Provided information>
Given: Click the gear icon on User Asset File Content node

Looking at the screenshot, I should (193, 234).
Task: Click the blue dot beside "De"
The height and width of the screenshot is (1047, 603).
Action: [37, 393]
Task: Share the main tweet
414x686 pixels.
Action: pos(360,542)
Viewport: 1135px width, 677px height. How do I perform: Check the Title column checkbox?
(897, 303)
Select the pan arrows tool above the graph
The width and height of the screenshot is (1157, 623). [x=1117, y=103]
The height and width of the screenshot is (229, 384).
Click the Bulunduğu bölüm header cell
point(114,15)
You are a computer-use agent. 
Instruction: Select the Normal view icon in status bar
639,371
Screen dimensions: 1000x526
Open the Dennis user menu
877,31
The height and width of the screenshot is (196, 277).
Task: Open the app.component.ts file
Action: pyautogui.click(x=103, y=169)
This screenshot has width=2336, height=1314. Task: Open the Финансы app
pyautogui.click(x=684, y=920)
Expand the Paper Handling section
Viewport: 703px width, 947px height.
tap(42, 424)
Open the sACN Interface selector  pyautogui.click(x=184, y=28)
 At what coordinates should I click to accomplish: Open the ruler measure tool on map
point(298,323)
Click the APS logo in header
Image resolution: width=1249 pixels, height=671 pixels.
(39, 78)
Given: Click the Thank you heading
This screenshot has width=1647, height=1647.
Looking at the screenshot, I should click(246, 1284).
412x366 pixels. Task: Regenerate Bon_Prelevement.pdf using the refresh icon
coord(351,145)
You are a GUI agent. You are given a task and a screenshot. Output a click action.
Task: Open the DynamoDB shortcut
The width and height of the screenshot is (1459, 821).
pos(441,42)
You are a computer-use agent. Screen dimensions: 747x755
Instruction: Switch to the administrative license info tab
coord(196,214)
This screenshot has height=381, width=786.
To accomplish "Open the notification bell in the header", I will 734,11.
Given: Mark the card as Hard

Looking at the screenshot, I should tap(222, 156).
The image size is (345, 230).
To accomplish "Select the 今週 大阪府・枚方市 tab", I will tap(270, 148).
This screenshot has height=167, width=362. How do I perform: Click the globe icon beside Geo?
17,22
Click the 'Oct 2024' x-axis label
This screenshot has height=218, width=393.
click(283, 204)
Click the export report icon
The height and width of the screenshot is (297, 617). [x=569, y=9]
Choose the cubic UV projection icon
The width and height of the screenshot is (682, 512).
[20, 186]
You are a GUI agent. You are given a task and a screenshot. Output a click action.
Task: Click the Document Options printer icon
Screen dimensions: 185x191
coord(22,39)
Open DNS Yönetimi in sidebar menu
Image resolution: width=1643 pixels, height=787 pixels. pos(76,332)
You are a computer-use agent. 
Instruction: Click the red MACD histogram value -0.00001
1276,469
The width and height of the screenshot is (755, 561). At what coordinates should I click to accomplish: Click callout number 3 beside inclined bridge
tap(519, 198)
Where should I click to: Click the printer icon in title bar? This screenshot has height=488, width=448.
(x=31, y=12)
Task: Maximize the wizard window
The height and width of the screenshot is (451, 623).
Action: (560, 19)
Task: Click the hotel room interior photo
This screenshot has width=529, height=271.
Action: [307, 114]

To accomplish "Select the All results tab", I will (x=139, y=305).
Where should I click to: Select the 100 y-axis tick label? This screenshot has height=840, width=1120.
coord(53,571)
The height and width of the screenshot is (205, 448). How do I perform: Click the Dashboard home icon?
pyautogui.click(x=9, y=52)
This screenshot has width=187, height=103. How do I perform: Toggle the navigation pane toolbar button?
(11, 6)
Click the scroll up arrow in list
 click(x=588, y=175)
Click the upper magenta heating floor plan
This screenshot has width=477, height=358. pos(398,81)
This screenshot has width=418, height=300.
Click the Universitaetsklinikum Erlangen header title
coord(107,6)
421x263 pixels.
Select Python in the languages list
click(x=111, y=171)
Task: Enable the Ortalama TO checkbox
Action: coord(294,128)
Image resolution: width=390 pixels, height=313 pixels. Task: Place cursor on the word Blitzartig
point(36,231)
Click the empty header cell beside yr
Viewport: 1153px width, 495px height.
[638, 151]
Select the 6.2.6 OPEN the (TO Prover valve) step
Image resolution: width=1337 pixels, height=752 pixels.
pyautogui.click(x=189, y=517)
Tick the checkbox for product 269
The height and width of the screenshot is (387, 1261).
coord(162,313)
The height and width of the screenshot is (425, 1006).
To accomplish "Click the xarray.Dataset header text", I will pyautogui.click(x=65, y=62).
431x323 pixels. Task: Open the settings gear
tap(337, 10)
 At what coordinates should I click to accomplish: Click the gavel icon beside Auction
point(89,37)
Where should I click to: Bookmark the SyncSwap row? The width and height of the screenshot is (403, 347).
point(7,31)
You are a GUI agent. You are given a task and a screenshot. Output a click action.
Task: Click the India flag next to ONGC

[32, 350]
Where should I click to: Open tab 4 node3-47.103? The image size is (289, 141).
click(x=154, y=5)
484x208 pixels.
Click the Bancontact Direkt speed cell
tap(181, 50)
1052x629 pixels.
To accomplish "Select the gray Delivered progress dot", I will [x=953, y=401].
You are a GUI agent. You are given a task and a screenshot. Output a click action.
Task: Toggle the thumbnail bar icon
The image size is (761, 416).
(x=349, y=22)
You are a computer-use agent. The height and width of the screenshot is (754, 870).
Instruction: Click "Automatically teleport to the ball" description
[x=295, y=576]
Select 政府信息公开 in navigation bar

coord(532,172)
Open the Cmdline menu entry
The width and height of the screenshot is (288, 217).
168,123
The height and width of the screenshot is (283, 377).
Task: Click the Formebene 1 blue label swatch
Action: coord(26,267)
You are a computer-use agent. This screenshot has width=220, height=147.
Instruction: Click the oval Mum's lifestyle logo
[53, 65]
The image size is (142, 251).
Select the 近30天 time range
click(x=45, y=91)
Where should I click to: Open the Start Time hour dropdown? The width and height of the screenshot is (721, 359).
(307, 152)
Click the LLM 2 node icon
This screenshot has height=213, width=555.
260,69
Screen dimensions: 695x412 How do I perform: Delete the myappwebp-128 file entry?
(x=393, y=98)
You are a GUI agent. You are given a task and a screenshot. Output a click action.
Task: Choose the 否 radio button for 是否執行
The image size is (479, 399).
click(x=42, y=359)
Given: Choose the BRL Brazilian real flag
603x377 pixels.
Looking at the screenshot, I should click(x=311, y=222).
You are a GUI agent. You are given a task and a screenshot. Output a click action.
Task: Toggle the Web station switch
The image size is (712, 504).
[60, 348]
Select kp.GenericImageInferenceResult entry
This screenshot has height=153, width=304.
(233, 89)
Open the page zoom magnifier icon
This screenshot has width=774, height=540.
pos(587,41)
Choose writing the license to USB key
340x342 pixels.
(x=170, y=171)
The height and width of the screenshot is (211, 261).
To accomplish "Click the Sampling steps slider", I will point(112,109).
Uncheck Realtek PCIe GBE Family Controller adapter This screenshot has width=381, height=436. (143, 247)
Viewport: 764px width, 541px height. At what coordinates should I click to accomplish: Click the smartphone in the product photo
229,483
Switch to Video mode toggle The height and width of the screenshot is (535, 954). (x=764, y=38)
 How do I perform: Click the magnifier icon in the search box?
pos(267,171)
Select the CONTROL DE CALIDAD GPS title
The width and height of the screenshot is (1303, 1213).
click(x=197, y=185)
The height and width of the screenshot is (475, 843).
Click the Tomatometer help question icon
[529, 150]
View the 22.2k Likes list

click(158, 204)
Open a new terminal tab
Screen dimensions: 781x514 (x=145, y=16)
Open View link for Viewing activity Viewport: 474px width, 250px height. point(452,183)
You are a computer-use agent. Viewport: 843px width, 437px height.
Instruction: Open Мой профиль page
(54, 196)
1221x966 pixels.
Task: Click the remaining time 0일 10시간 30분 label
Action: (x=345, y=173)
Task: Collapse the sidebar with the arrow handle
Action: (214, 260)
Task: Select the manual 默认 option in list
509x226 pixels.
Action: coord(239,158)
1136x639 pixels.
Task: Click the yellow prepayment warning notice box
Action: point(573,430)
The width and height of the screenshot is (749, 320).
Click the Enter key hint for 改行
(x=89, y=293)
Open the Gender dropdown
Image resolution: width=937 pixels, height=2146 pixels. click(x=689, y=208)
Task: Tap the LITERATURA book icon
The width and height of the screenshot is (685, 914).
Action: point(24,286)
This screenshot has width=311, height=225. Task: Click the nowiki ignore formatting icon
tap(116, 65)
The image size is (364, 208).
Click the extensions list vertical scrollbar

Directions> Return each line from the entries above that contains the string "logo". Case counts.

The result>
Click the APS logo in header
Instruction: Click the oval Mum's lifestyle logo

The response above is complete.